A defesa do senador Jaques Wagner (PT-BA), líder do governo de Lula no Senado, protocolou nesta segunda-feira (22) um recurso ao Supremo Tribunal Federal (STF) para anular a operação de busca e apreensão realizada pela Polícia Federal (PF) contra o parlamentar. A ação ocorreu na 9ª fase da Operação Compliance Zero, que investiga supostas fraudes financeiras relacionadas ao Banco Master [1][2].
No recurso, os advogados afirmam que Wagner "jamais atuou no Congresso para favorecer o Banco Master". Como prova, destacam que a única emenda de sua autoria sobre o tema, apresentada à Medida Provisória 1.106/2022, propunha limitar juros e proteger consumidores, o que seria o oposto dos interesses do banco [1][4].
Quanto aos valores em espécie apreendidos, o advogado Pablo Domingues garantiu que os recursos têm origem lícita e comprovada. Parte do montante provém de diárias oficialmente declaradas, pagas pelo Senado para missões no exterior, e outra parte foi obtida por operações regulares em instituição financeira, com registro formal. Domingues alegou que o Ministério Público Federal já havia considerado prematura a apreensão desses bens [1][2].
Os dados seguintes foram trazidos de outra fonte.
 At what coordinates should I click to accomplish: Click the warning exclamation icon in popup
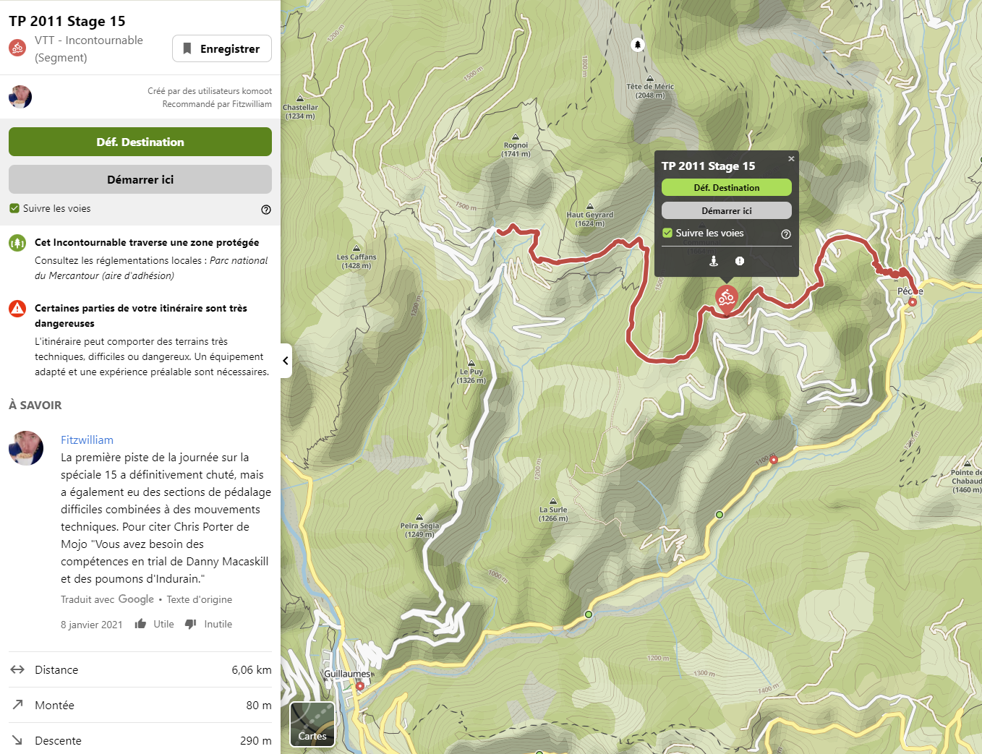740,261
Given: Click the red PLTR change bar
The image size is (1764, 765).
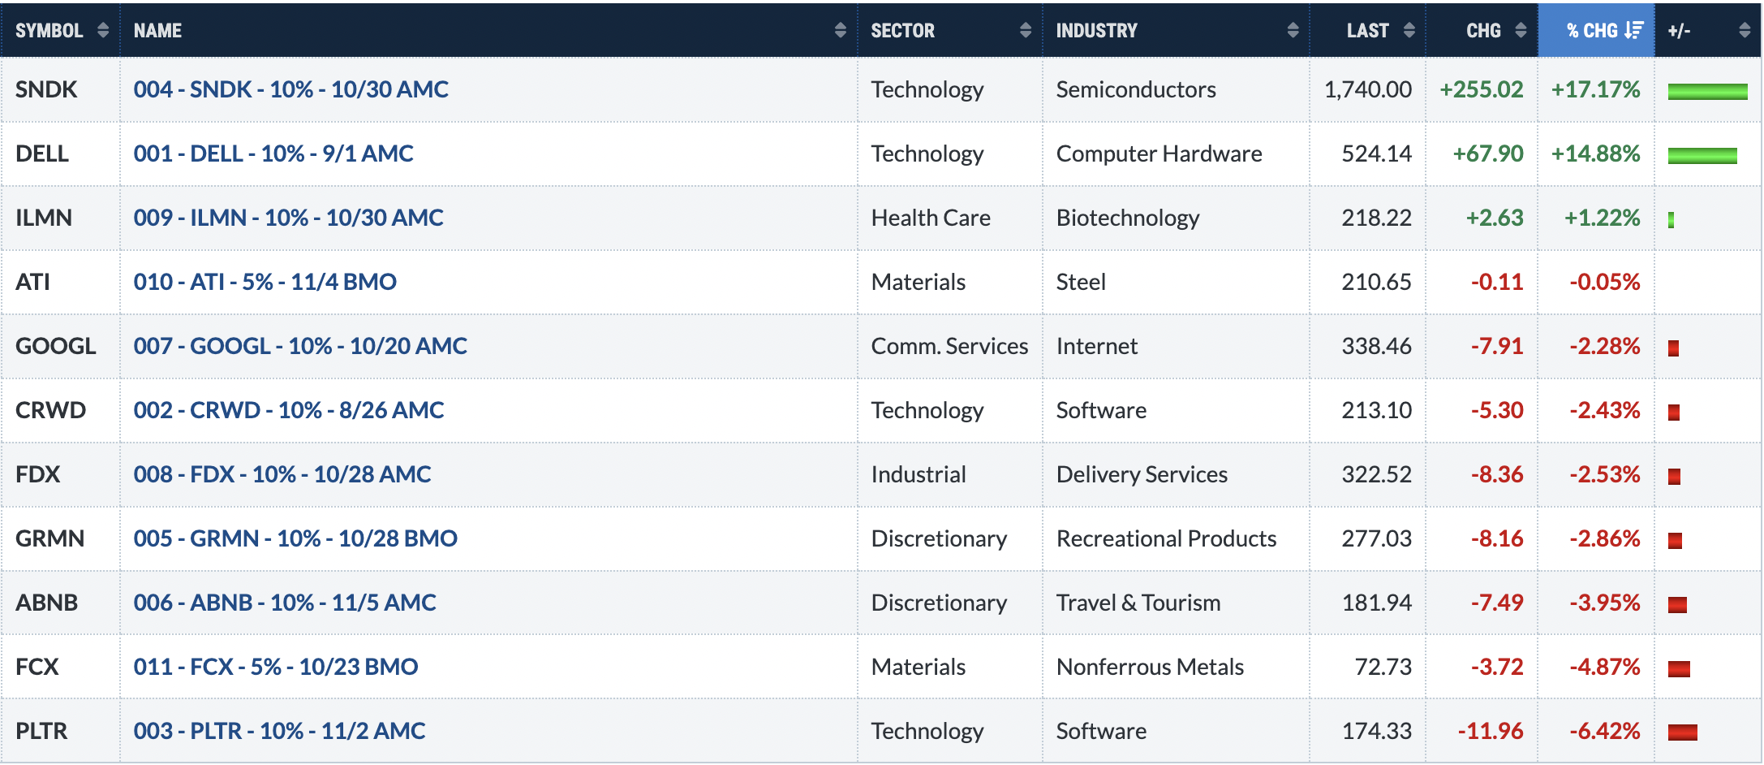Looking at the screenshot, I should coord(1682,733).
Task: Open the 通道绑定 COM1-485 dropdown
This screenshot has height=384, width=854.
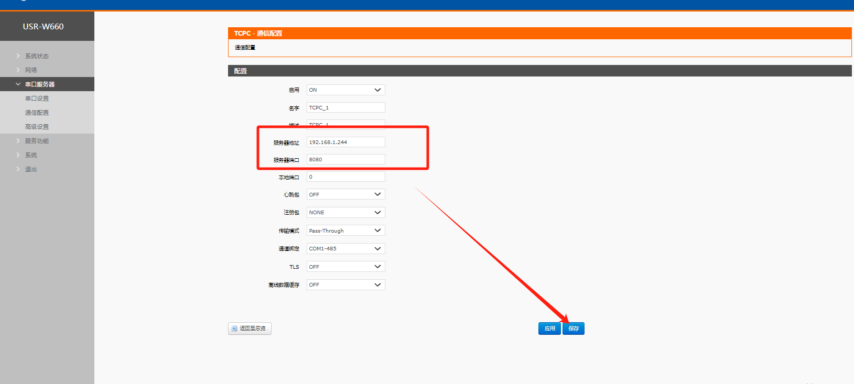Action: pyautogui.click(x=345, y=249)
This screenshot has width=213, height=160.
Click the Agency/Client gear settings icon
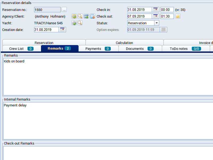74,16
O pedido será analisado pelo ministro André Mendonça, relator do caso do Banco Master no STF. A atuação de Mendonça foi recentemente criticada por Gilmar Mendes, que afirmou que o relator cometeu um "erro crasso" ao tratar de delação premiada envolvendo Daniel Vorcaro e advogados, o que contraria as regras da legislação brasileira [1][2].